- Exercise aim -
Reproduce verbatim the items from the line with "Screen dimensions: 1200x675" to the line with "pyautogui.click(x=1033, y=273)", both ends included. Omit the pictures from your answer.

- Data for processing -
———

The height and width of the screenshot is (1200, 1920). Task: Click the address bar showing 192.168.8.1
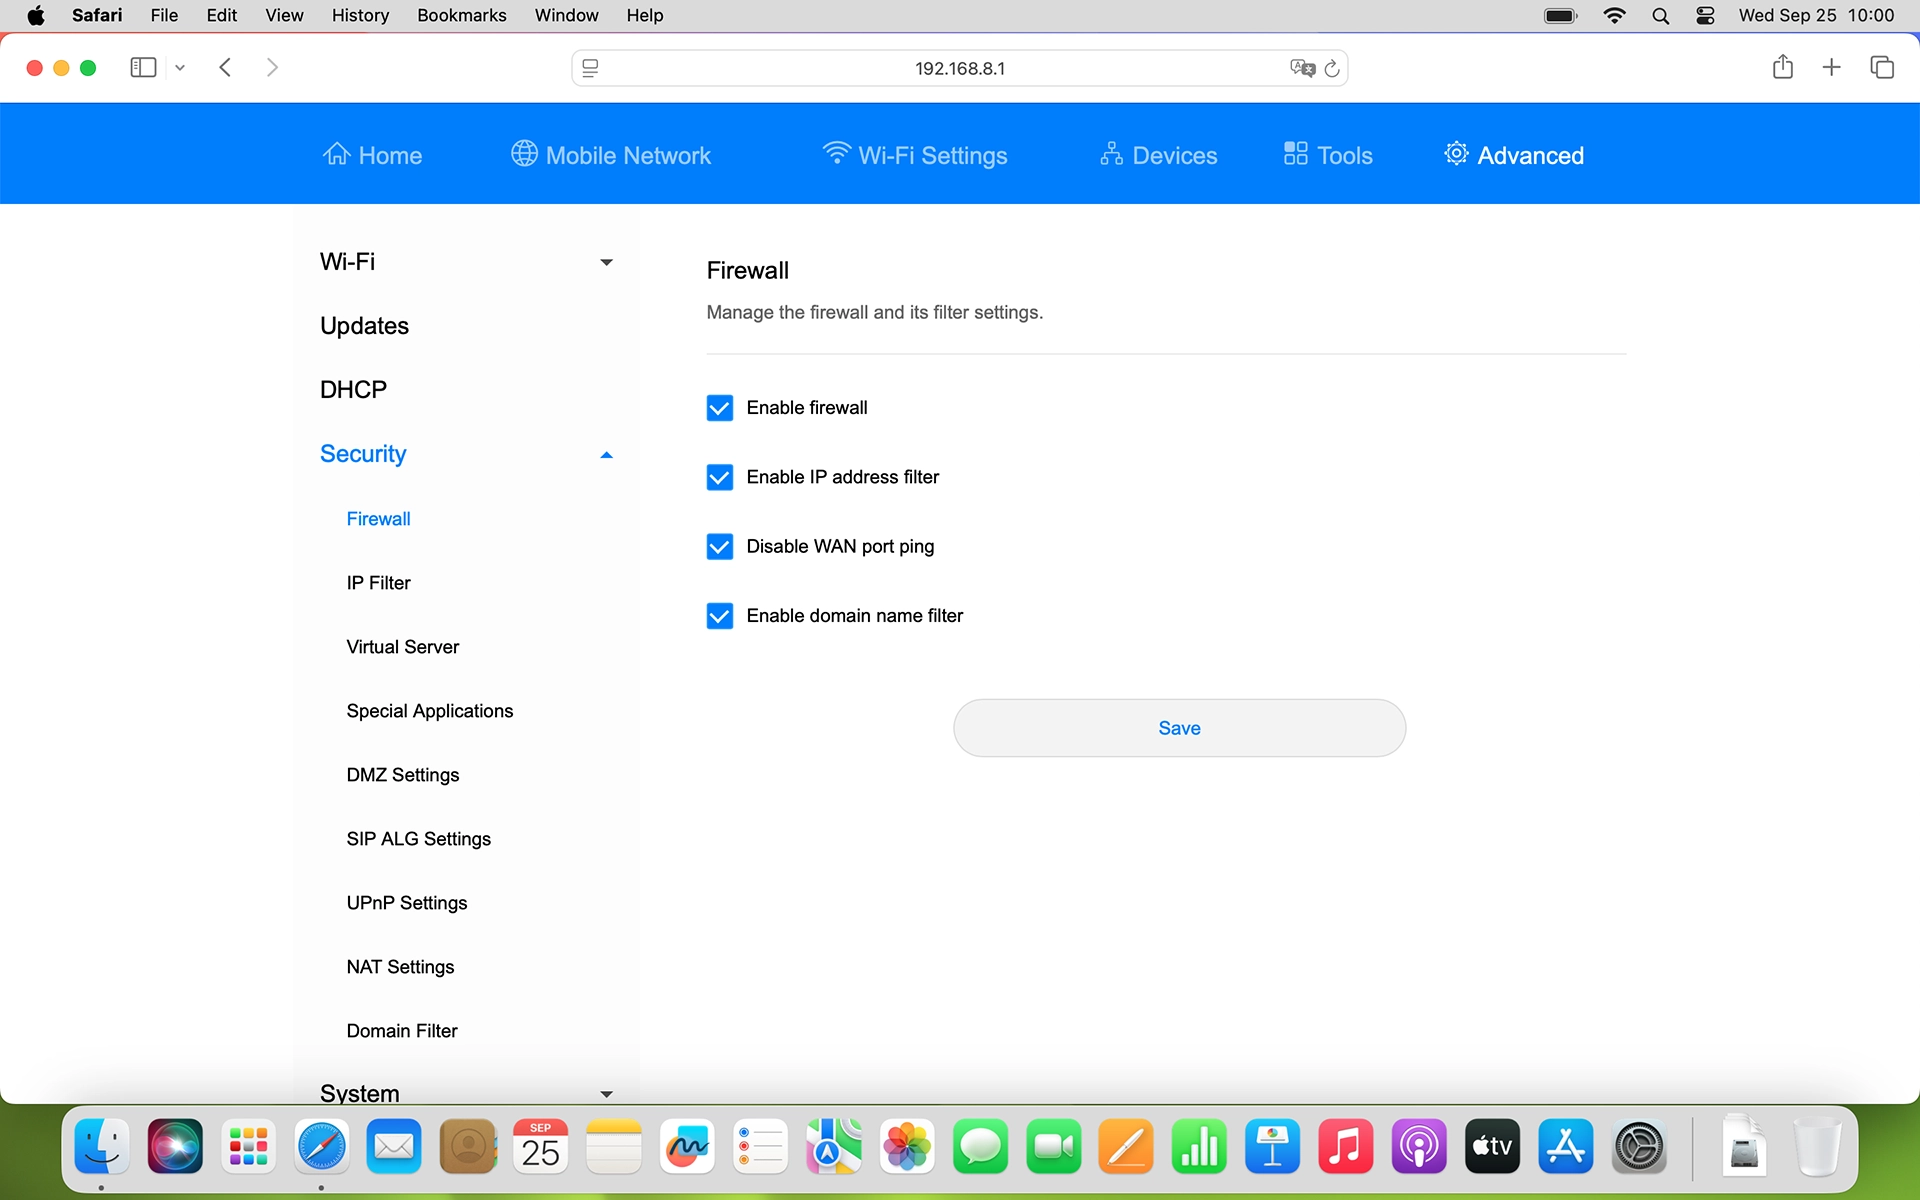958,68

———

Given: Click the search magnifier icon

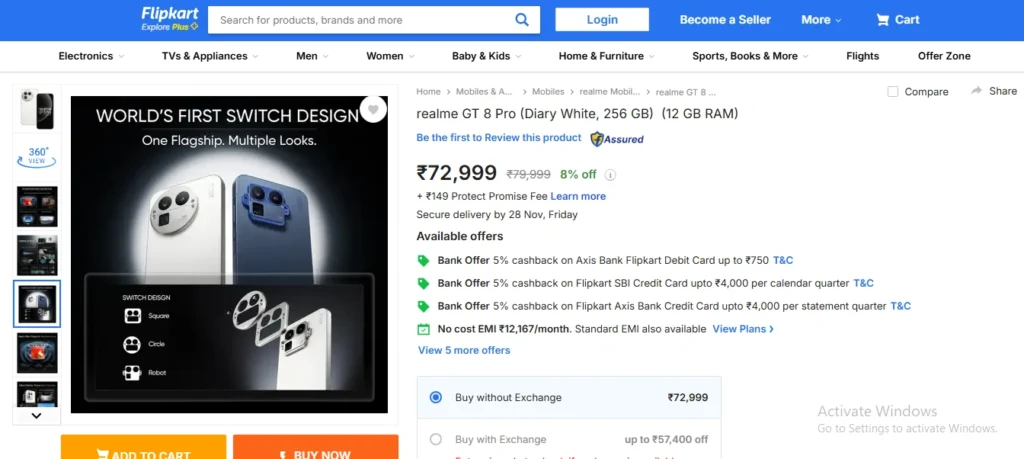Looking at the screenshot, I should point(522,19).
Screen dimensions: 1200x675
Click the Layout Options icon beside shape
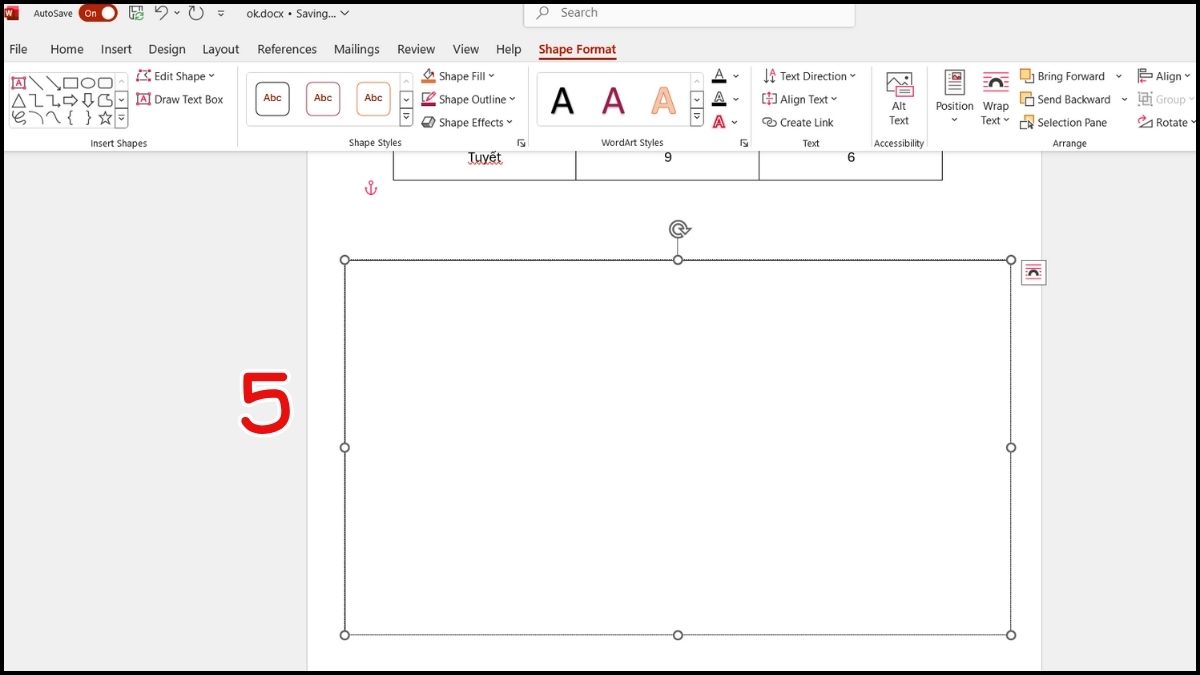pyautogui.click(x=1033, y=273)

———

- Task solution -
Screen dimensions: 1200x675
Click the Layout Options icon beside shape
pyautogui.click(x=1033, y=273)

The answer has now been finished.